This notebook was created to test SHAP usage with Text Generation Models from Huggingface Models using Huggingface Transformers.

### Tested Model
- GPT-2
- GODEL
- Mistral 7B Instruct
- LlaMa 2 7B Chat (HF Version)

#### Tested Interpretability Implementation
Tests run with thesis-shap. Thesis SHAP is a fork of the shap package, updated with logs and a few fixes.

### Hardware Acceleration
This was run on a hardware accelerated google colab notebook with 50GB of RAM.**Using less RAM will lead to issues.** Also loading all models in the same session will lead to crashes (i.e. Mistral Instruct takes up 30GB of Memory alon).


Additionally a GPU can be used, but shap does not use GPU Acceleration and the models are reasonably fast on pure CPU performance.

---

**Do not run this entire Jupyter Notebook all at once, there most certainly will be crashes. Rather check individual code blocks and run the one by one.**

---



## Installation, Imports and Setup

### Tokens for Downloads

Without a Github token the different variant of shap cannot be loaded. Without a HGF Token llama cannot load from the huggingface hub.

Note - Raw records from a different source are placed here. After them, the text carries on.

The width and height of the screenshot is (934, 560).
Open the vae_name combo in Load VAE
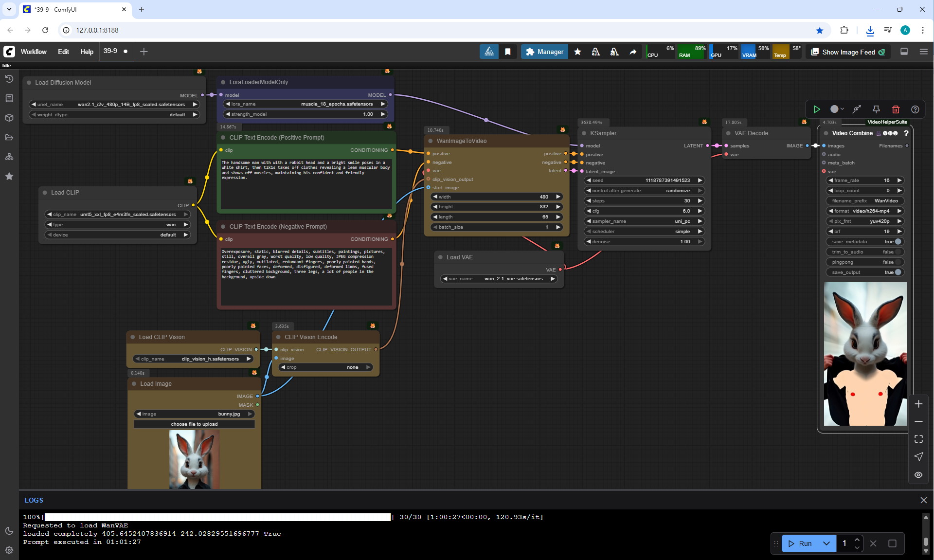(x=499, y=279)
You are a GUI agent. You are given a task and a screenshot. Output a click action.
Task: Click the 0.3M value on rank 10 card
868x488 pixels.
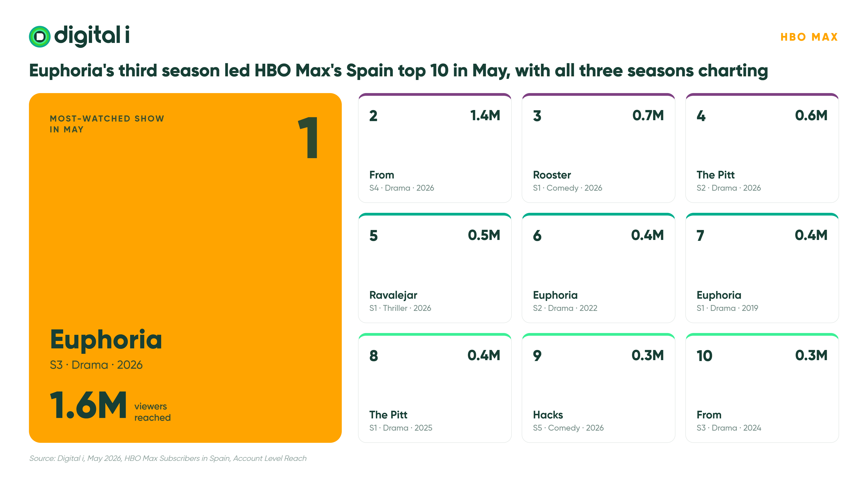click(x=811, y=355)
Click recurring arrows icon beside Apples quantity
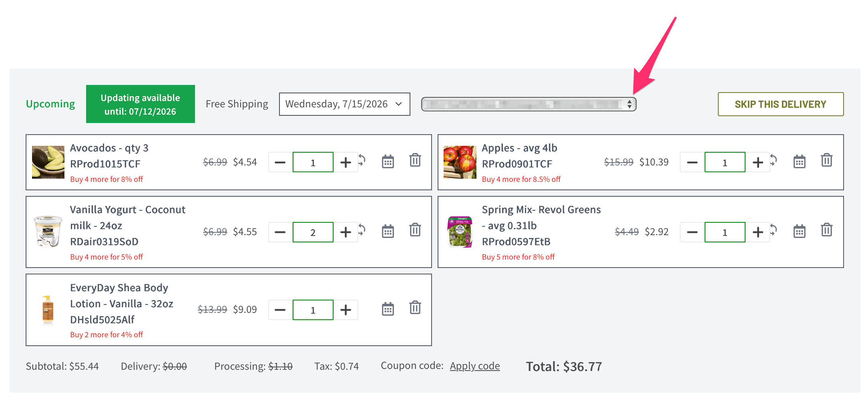 click(774, 160)
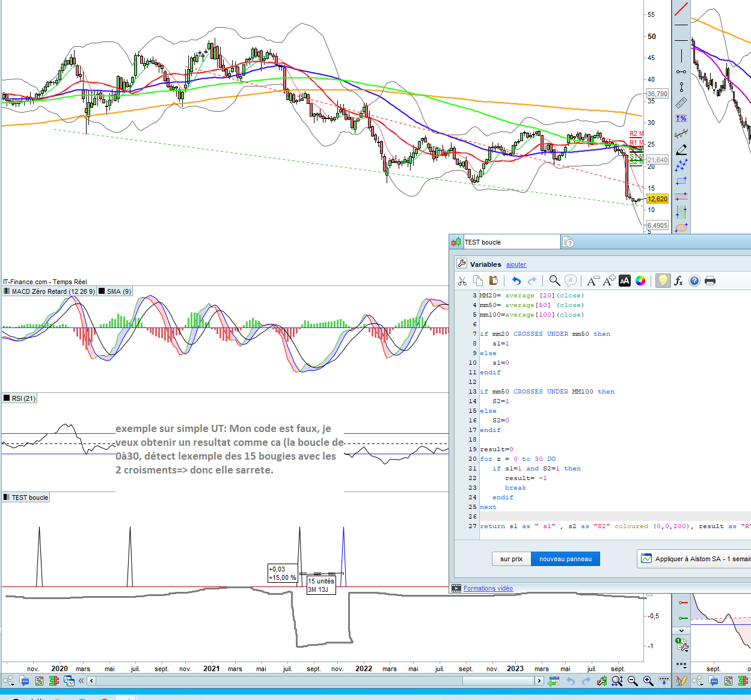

This is set up for colab, alternatively the commented string variant below can be used. For this replace the string with an actual token.

*   Github [Token Info](https://docs.github.com/en/authentication/keeping-your-account-and-data-secure/managing-your-personal-access-tokens)
*   Huggingface [Token Info](https://huggingface.co/docs/hub/security-tokens)


In [None]:
# grabbing tokens for repository and model access
from google.colab import userdata

gh_token=userdata.get('GITHUB_TOKEN')
hgf_token=userdata.get('HGF_TOKEN')

#gh_token="TOKEN"
#hgf_token="TOKEN"

### Installs and Imports

In [None]:
# basic installs and additional utilies (usually not needed in colab)
!pip install matplotlib
!pip install numpy
!pip install pandas
!pip install ipywidgets
!pip install ipython

# model package installs
!pip install torch
!pip install transformers
!pip install huggingface_hub
!pip install accelerate

In [None]:
# installing shap package from GitHub repository
!pip install git+https://${gh_token}@github.com/LennardZuendorf/thesis-shap.git

# alternatively shap can be installed from pip
# !pip install shap

In [None]:
# basic imports
import matplotlib.pyplot as plt
import numpy as np
import pandas as pd
import seaborn as sns

# model imports
import torch
import transformers

# interpretability import
import shap

### Setup Models

In [None]:
# setup gpt2 and godel model and tokenizer from huggingface
from transformers import AutoTokenizer, AutoModelForCausalLM, AutoModelForSeq2SeqLM

# gpt and godel loading function so this can be run individually
def load_gd_gpt():

  # load tokenizer and model from huggingface
  gpt_tokenizer = AutoTokenizer.from_pretrained("gpt2",  use_fast=True)
  gpt_model = AutoModelForCausalLM.from_pretrained("gpt2")

  # manage setup based on available device
  device = torch.device("cpu")
  gpt_model.to(device)

  # update model config
  gpt_model.config.is_decoder = True
  gpt_model.config.max_new_tokens=50
  gpt_model.config.do_sample=True


  # load tokenizer and model from huggingface
  gd_tokenizer = AutoTokenizer.from_pretrained("microsoft/GODEL-v1_1-large-seq2seq")
  gd_model = AutoModelForSeq2SeqLM.from_pretrained("microsoft/GODEL-v1_1-large-seq2seq")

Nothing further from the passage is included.